**What you are asked to do:** The reply needs the lines from the one containing "Task: Open the Knowledge page" through the end of the material, each repeated exactly, and no pictures.

**Records for this exercise:**

=======

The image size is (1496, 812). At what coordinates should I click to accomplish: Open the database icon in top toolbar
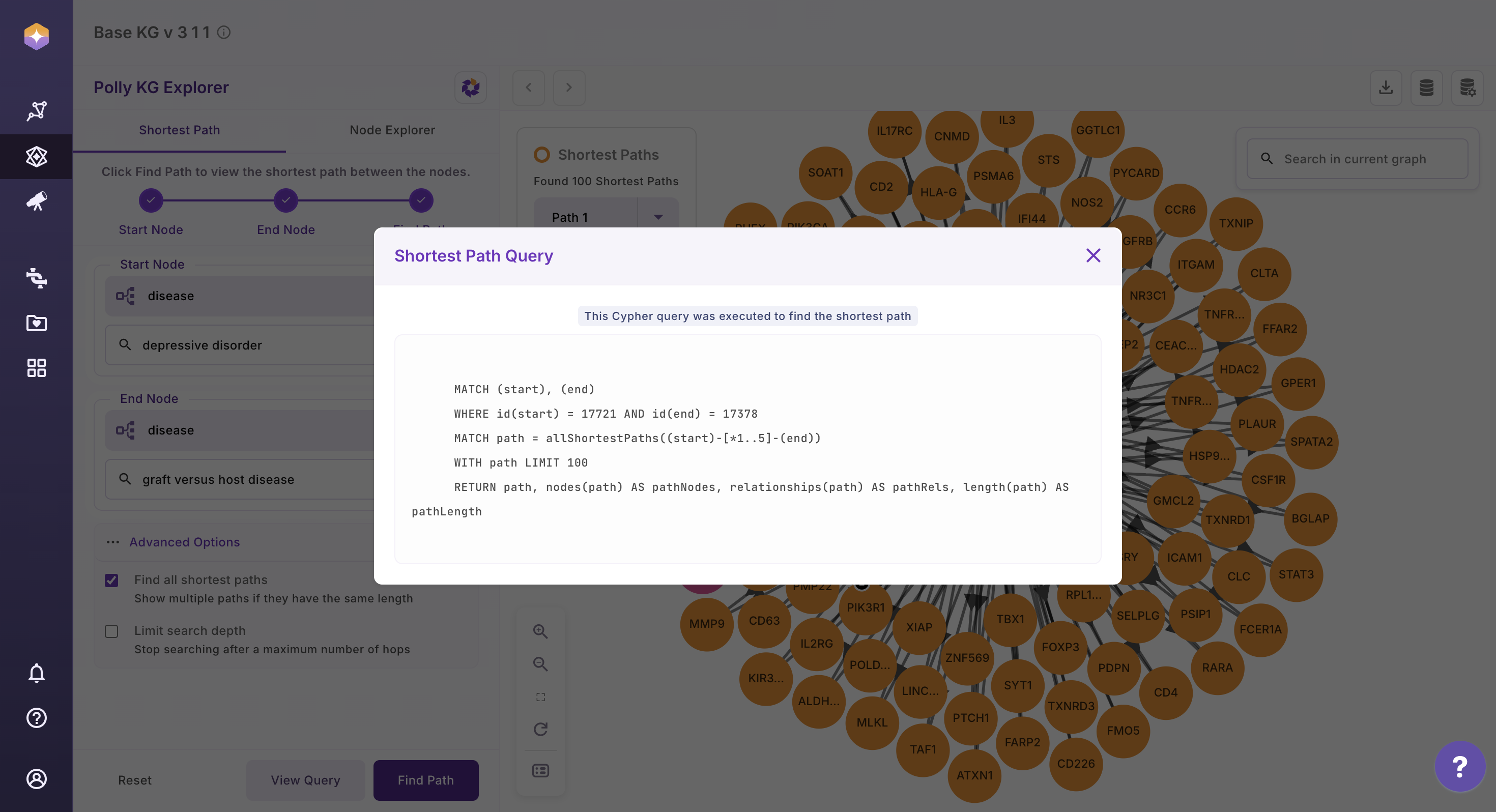(1426, 88)
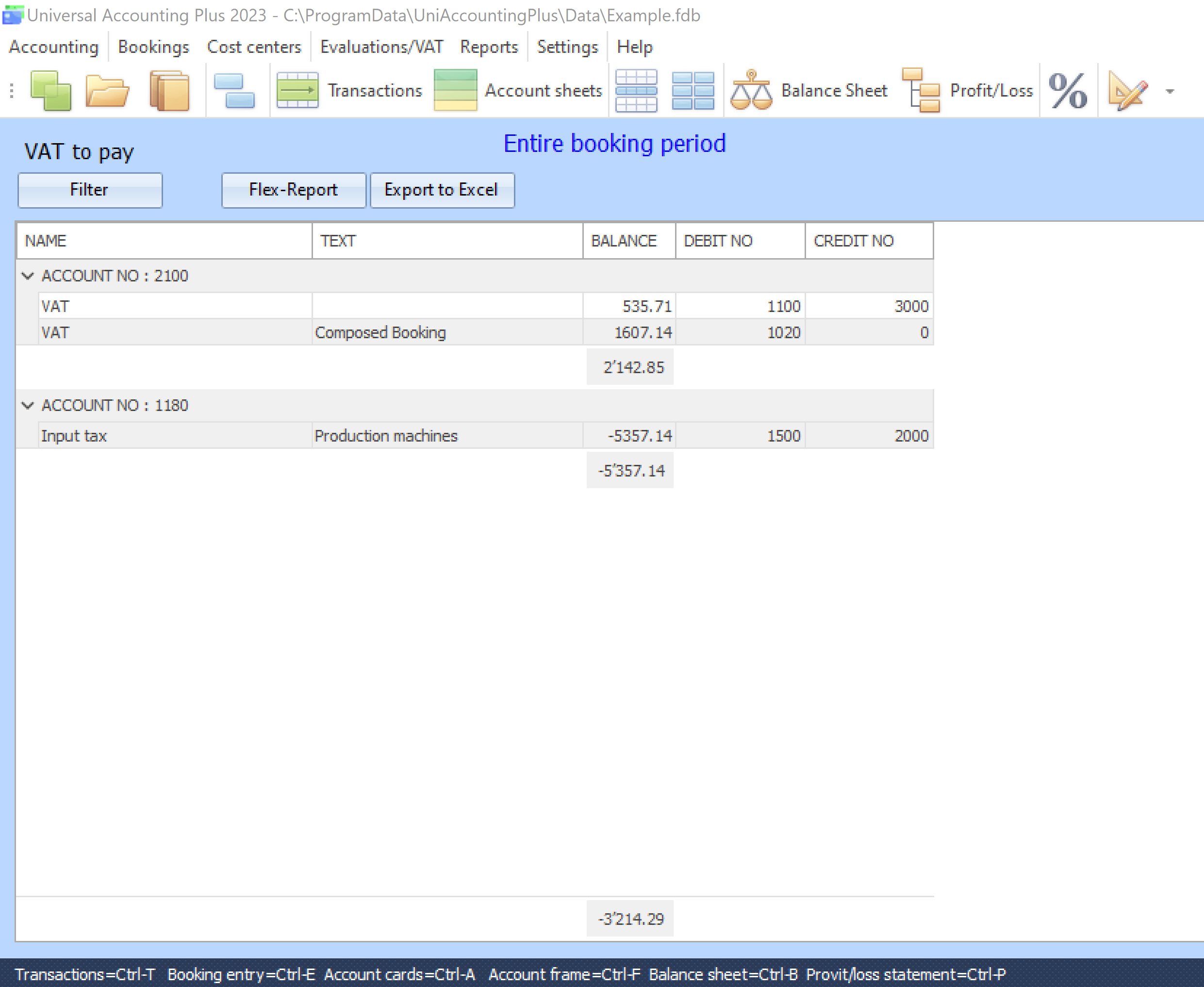Click the ruler and pencil icon
The height and width of the screenshot is (987, 1204).
pyautogui.click(x=1127, y=90)
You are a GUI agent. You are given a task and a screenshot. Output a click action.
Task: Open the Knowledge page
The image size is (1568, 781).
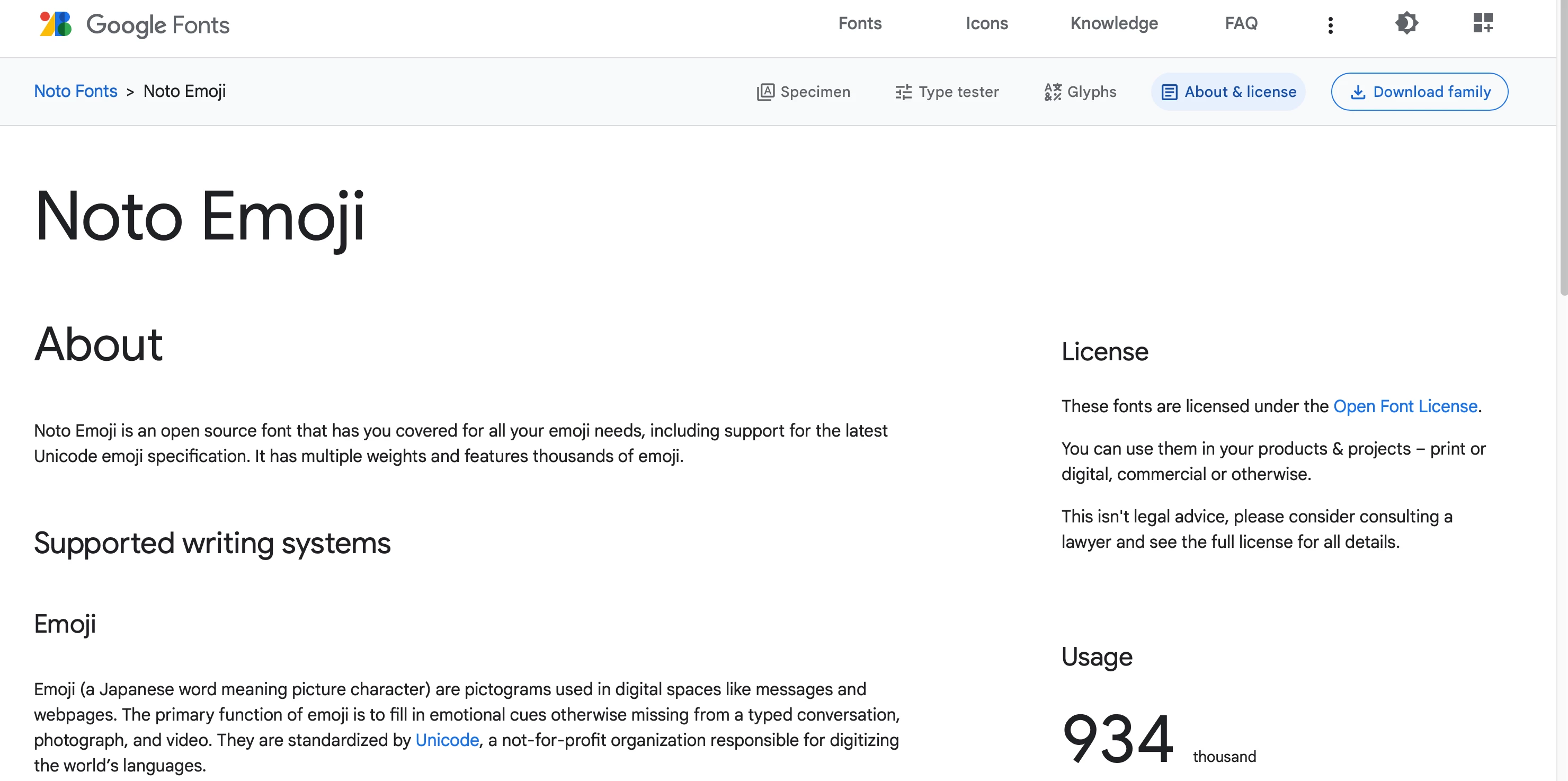(1114, 24)
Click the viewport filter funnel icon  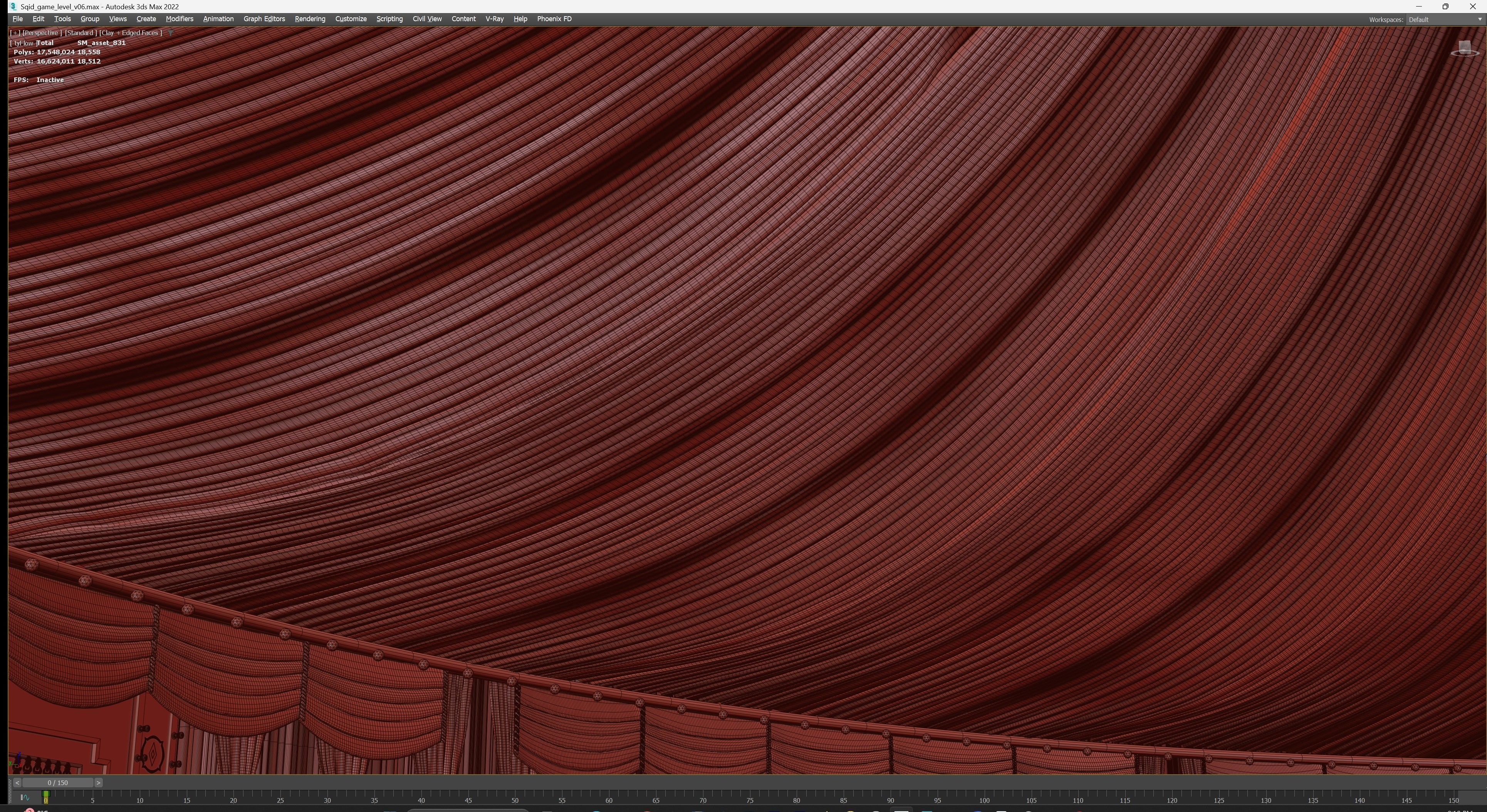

=======

**Exercise answer:**
Task: Open the Knowledge page
The image size is (1568, 781).
(1114, 24)
Click the viewport filter funnel icon  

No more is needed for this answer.